The story revolves around some of the distinctions between “story” and “history”. George is a story-teller, with a fairly lax attitude to empirical truth. George and Martha are constantly at loggerheads, as each has apparently failed to achieve their gendered markers for success.
Playwright Edward Albee determined that George should be an historian, and the film invokes the discipline and an over-arching understanding of “history” a number of times in the film. In creating the main set, the designers placed books everywhere through the living room and in the bedroom, so this does indeed look like a historian’s house – at least, it looks nearly as cluttered as my office. George’s identity as an historian comes up time and again in the play, and his discipline is juxtaposed against the biologist’s:
George: “Do you believe that people learn nothing from history? I’m in the History Department…. Martha often tells me that I’m in the History Department as opposed to being the History Department, in the sense of running it.”
George and Nick battle over their understandings of their respective disciplines. In a veiled reference to eugenics, George evokes the inhumanity of people.
George: “Cultures and races will vanish.”
Nick: “You don’t know much about Science, do you?
George: “I know something about History. I know when I’m being threatened.”
Shot in stark black and white at a time when this was becoming more and more rare, the film translated the hit Broadway show written by emerging playwright Edward Albee to the big screen. “Who’s Afraid of Virginia Woolf?” was Albee’s first major hit, though it was not his favourite play. I would agree with him on that. As much as the film represents a tour-de-force of acting, this is, to me, a profoundly disturbing film. The display of vocal dysfunction and the anti-female narrative are, to me at least, disconcerting. But in 1966 this film was a hit. And it has been judged a classic: In 2013, the Library of Congress added the film to its National Film Registry, alongside “Mary Poppins”, “Pulp Fiction”, and “Roger and Me.”

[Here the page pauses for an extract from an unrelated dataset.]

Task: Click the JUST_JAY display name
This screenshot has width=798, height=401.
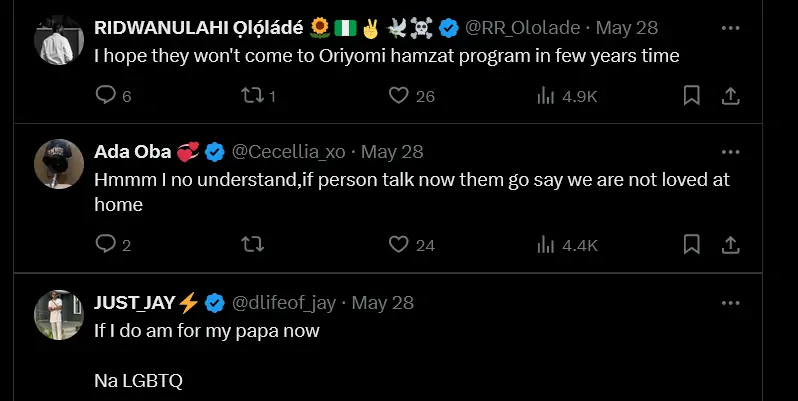Action: click(x=135, y=302)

The audacity of its foul language attracted much attention at the time – though it would not today. To my mind, the two female parts are more compelling, though also more problematic, than the male leads. Betty Freidan’s The Feminine Mystique appeared in 1963, and perhaps the female actors’ performances captured some of the same complexities of women’s lives that Friedan had described. The four actors all garnered Oscar nominations, with Taylor and Sandy Dennis winning in the leading and supporting female actor categories.
Ultimately, the narrative hinges on the relation between reality and unreality. One might expect that the historian should focus on empirical facts as well as interpretation, but George participates in the great lie that occupies the strange, central point in the story-line. And once the agreement to maintain the great lie is shattered, after prodigious amounts of alcohol and excessive anger, the film declines to an unhappy and bitter end.

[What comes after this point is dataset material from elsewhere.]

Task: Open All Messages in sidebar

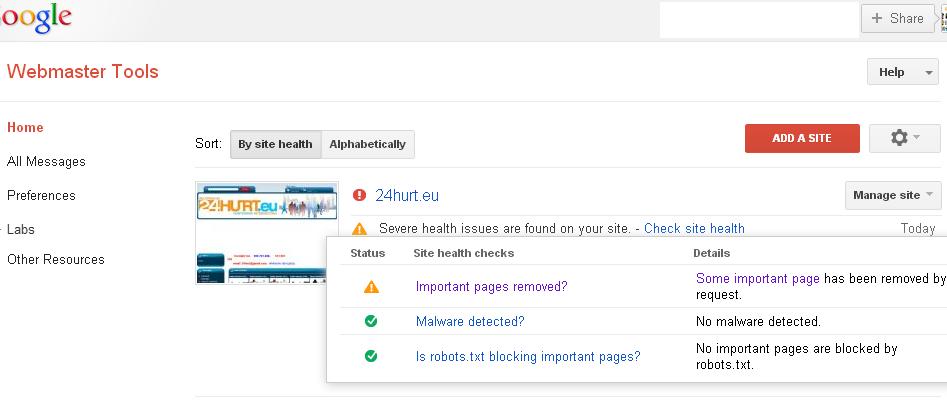Action: [46, 161]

There is no virtue in being a historian in this film, and it did not likely attract anyone to the profession – although through the general expansion of university positions in North America through the late 1960s and early 1970s, it clearly did not stop anyone either. At the end of the day, George is an historian trapped in a dead-end job, stuck as an Associate Professor, his aspirations for literary fame and hierarchical advancement within his institution stymied by alcoholism, self-doubt, and depression. Budding academic historians at the time must have asked themselves, “Who’s afraid of Edward Albee?”
Colin Coates is a middle-aged historian at a small, liberal arts college in Toronto. He refuses to wear cardigans.